I had three main things on my agenda.  First was education.  I think education should be the top priority in the state.  We need to spend sufficient funds for K-12 education as well as for the Cal State Universities and the UC system, which is the finest system in the entire country.  We have income inequality in California which affects education.  We need to make education our top priority.

The second thing was the budget issue and the third was creating more jobs in the state.  Some businesses are moving out of California and we need to figure out what we can do to change that.


Agriculture is a big part of your district.  Were you well versed on the subject before taking office?

I eat.  Thousand Oaks has no agriculture so I was not involved in that community when I was on the city council.  Although we do have Underwood Farms in our area and every kid takes that trip while in school.

But now that I am in the Assembly and represent Oxnard, I certainly see the value agriculture has for the state and our county.  I do represent agriculture in the State Legislature.  I think if you surveyed the people in my district they would tell you that agriculture is very important for Ventura County.

We do have a fairly unique situation as we have quite a bit of farmland and also a very urban district.  I know that can create conflicts.  When I see a field running up to the boundaries of a school, I know we are going to end up with some conflicts.  We need to create buffer zones between the urban areas and the fields.

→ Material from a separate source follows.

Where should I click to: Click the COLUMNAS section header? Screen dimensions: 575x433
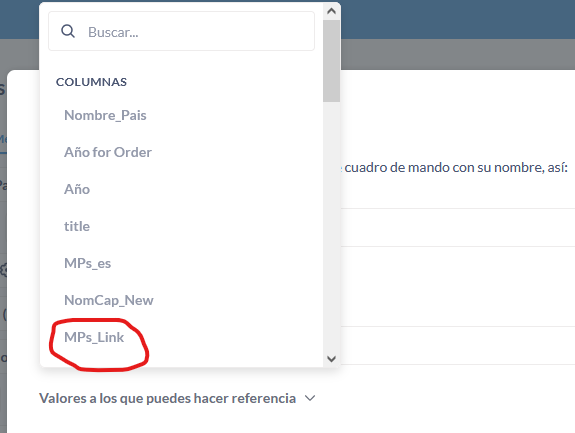point(91,82)
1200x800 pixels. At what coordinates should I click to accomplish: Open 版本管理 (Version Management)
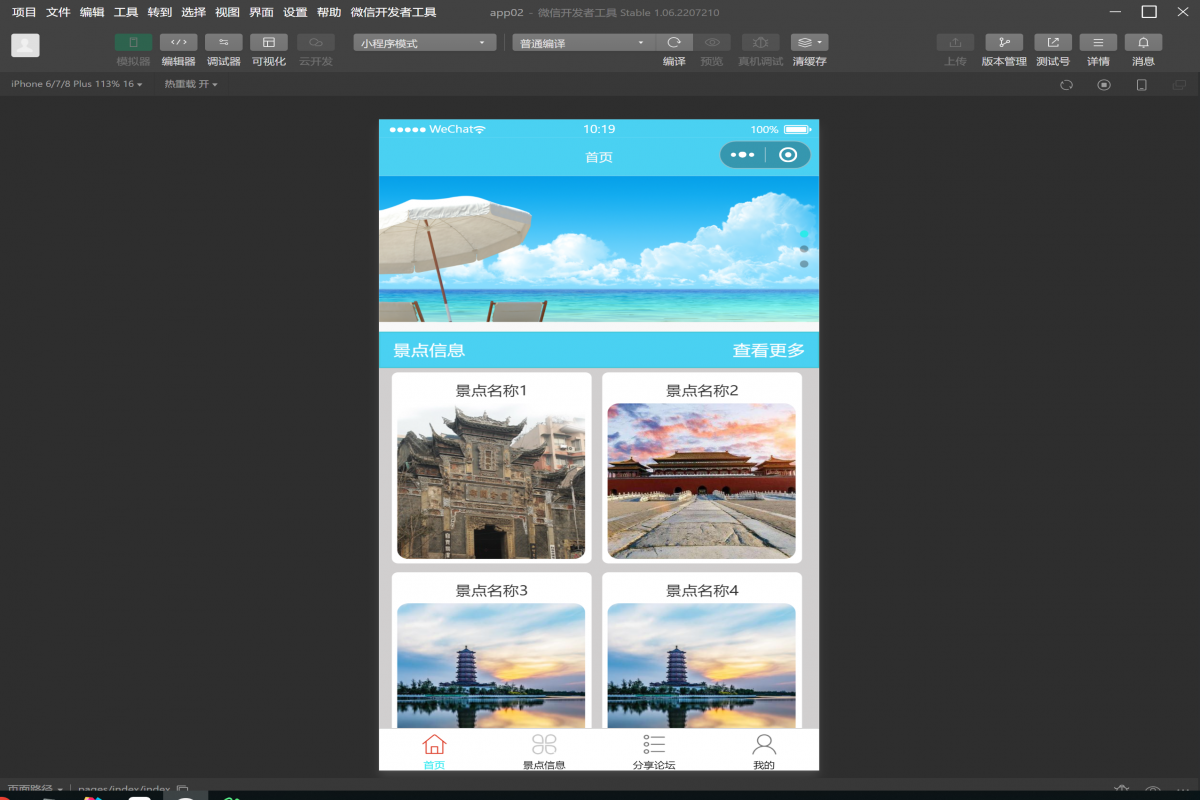[x=1004, y=48]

But I think agriculture in Ventura County is very progressive especially in areas of sustainability and water conservation.  We have farms such as Houweling’s Tomatoes that has a tremendous solar installation.  And Gills Onions is cutting edge when it comes to using waste to produce energy.  We have a company called Agromin that is doing some very innovative things with soil and CoolTerra has some byproducts that allow for very efficient use of water.


When talking to the agricultural community in your district, what do they tell you is their biggest issue?

The biggest issue right now has to be water.  I do have an ag advisory committee and we have talked about potential solutions.  We put together a group and are currently talking about using the water purification plant to deliver waste water to farmers.  The problem was there was no infrastructure in place.  Someone came up with the idea of using the “brine line” to deliver this treated water to farmers and we are trying to put that together.  I talked to the state water control board and I think by November we are going to have the first water deliveries.


What is in your political future?

I am not looking beyond my next election.  I believe that increased term limits have given us a great opportunity to serve and get things done.  Under the old term limits, the average term in the Assembly was three and a half years.  Now Assembly members can serve for 12 years.  Instead of just pushing a lot of bills, that allows the Legislature to be more thoughtful and fill the oversight role of government that we are meant to fill.  In the long run, I think this will be better for California.  I am very excited about what we can accomplish.


Our members and many of your constituents produce some of the best fruits, vegetables and nuts in the world.  Do you consume our products and do you have a favorite?

I have to say that the strawberries out of Oxnard are the best in the world.  I love strawberries from our roadside stands and farmers markets.  And you can’t beat Ventura County avocados.  They are the best.